» WHAT THE TASK REQUIRES
Say how many of the lines below include the word "computer", and write nothing else.

[Stored data]
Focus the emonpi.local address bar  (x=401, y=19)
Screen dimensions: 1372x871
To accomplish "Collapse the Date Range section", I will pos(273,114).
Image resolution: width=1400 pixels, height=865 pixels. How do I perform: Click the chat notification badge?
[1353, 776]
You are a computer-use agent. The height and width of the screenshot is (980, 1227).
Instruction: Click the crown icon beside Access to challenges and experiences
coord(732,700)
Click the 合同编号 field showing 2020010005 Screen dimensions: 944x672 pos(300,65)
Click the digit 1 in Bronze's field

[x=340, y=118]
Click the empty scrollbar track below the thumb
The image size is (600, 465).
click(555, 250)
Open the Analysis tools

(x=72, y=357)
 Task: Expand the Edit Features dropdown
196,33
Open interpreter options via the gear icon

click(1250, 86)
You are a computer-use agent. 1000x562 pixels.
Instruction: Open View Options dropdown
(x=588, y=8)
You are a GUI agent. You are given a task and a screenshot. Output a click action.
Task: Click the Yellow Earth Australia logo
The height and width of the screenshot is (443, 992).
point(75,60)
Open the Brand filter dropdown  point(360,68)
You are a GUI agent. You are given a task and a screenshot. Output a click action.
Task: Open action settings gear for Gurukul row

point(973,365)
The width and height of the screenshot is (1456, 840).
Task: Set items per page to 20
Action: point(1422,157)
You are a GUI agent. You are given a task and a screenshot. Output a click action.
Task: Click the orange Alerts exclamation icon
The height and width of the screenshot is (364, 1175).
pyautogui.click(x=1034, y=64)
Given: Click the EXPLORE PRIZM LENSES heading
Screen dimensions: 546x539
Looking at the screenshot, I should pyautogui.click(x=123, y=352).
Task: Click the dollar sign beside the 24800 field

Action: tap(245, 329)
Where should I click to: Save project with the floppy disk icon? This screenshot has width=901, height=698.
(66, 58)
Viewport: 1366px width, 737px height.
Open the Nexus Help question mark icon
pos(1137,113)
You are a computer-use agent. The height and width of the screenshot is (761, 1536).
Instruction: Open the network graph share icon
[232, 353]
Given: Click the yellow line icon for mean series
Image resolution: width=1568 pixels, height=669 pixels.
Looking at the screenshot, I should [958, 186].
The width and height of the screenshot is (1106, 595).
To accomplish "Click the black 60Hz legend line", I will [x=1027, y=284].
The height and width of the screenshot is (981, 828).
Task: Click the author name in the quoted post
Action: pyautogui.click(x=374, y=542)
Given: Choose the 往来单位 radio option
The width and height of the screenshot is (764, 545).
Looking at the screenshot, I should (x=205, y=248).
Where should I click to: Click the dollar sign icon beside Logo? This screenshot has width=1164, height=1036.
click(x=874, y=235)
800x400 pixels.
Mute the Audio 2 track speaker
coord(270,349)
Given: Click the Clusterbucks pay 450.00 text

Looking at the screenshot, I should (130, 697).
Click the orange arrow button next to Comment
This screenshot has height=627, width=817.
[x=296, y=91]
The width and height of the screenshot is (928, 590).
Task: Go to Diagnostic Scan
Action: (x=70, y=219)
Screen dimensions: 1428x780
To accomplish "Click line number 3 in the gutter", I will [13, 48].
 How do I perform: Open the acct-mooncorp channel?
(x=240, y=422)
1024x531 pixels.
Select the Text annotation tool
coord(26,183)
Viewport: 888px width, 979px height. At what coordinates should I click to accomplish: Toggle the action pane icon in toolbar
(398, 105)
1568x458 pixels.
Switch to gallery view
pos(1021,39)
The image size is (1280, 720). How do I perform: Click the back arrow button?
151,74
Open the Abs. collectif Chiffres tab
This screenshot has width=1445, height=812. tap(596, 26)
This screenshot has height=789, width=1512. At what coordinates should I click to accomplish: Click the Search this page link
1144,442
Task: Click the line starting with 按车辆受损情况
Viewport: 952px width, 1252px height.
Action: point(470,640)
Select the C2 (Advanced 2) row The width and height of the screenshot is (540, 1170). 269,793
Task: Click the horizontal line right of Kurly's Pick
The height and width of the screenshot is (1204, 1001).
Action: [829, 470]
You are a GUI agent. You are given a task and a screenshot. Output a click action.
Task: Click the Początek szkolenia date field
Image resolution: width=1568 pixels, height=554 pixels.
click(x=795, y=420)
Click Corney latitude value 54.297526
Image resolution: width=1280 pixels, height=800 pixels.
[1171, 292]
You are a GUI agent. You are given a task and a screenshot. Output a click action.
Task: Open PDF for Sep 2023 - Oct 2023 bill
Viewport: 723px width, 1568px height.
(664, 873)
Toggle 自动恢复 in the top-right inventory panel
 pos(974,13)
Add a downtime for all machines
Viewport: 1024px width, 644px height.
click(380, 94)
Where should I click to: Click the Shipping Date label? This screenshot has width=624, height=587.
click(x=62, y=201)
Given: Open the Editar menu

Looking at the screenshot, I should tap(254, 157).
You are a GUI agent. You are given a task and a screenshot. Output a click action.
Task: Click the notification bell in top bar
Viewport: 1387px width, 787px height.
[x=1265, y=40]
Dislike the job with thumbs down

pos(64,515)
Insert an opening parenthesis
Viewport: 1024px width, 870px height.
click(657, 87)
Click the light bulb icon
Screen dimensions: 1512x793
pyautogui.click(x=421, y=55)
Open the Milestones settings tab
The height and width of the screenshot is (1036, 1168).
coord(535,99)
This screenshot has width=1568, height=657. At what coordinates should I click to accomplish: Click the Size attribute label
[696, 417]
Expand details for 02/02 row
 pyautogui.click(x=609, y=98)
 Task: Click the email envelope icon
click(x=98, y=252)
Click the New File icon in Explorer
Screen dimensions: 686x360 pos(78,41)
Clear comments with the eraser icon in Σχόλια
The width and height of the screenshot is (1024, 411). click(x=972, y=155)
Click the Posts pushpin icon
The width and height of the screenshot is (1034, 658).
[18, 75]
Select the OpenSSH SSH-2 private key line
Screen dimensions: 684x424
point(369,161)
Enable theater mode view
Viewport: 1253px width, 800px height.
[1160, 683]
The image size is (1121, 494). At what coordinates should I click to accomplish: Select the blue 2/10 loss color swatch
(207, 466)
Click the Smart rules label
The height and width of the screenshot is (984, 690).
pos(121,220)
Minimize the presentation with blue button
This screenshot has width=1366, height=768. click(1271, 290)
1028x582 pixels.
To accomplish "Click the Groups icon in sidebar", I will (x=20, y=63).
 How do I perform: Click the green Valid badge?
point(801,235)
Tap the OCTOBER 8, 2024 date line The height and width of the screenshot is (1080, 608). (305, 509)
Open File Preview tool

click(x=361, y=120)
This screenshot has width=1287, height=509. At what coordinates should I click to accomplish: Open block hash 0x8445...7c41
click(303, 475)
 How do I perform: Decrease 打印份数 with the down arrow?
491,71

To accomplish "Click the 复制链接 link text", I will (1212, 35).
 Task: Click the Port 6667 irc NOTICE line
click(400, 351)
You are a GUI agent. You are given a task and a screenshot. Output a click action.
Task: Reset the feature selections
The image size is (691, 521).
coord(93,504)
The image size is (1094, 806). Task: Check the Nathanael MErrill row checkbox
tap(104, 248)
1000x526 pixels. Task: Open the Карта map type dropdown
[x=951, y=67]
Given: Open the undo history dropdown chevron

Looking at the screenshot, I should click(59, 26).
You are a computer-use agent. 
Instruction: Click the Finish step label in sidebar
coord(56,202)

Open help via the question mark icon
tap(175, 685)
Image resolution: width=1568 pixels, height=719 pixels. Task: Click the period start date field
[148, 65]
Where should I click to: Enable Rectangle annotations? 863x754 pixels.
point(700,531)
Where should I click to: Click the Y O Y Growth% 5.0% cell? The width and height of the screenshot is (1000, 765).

» EXERCISE OUTPUT
4